The output I recieved is following:

Checking first MTRR data

6 at end of base represent WB set. Base is 0 for data 80000000.

Now lets move to our cache poising attack study. Basic idea is when the cpu is not in SMM, the cpu cannot write to SMRAM. But if the SMRAM is cached in Write back mode by modifying MTRR to cache SMRAM memory, the cpu only write to the cached version and not in memory. Now, when later SMI occur, the cpu will execute the SMI handler code from cache rather than from SMRAM. Below is the steps mentioned in the research paper by ITL:

  • The attacker should first modify system MTRR register(s) in order to mark the region of system memory where the SMRAM is located as cacheable with type Write-Back (WB).
  • Attacker now generates write accesses to physical addresses corresponding to locations where the SMRAM is located. Those accesses will now be cached, because we have marked this range of physical addresses as WB cacheable. Normally, physical addresses corresponding to the location of SMRAM would be un-cacheable and any write accesses to these addresses would be dropped by the memory controller (chipset).
  • Finally attacker needs to trigger an SMI, which will transfer execution to the SMM code. The CPU will start executing the SMM code, but will be fetching the instructions from the cache first, before reading them from DRAM. Because the attacker previously (in point #2) generated write access to SMRAM locations, the CPU will fetch attacker-provided data from the cache and execute them as an SMI handler, with full SMM privileges.

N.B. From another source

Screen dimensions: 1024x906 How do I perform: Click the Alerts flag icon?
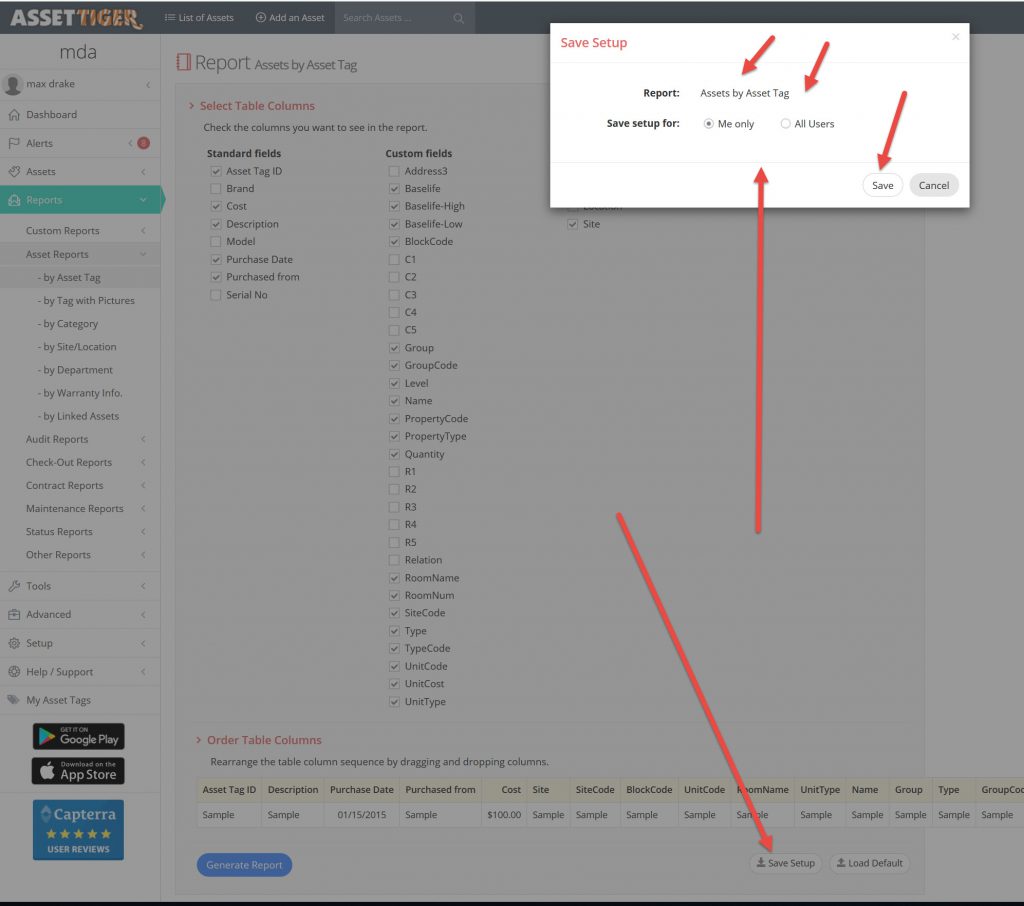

To prevent this attack Intel has introduced SMRR registers (already discussed above) in 64 bit architecture. SMRR restricts access to the address range defined in the SMRR registers  and it takes priority over MTRR in case of overlapping ranges.

APIC Remapping attack

This is the most recent attack introduced in 2015 by Christopher Domas. To learn about this, we need to first understand the basics of APIC.

Advanced Programmable Interrupt Controller (APIC) is used to transfer interrupts from PCI devices to processor or in between processors. There are two types of APIC - I/O APIC and local APIC.

I/O APIC - The external I/O APIC is part of Intel’s system chip set. Its primary function is to receive external interrupt events from the system and its associated I/O devices and relay them to the local APIC as interrupt messages.

Local APIC - It receives interrupts from the processor’s interrupt pins, from internal sources and from an external I/O APIC (or other external interrupt controller). It sends these to the processor core for handling. In multiple processor (MP) systems, it sends and receives interprocessor interrupt (IPI) messages to and from other logical processors on the system bus. IPI messages can be used to distribute interrupts among the processors in the system or to execute system wide functions (such as, booting up processors or distributing work among a group of processors).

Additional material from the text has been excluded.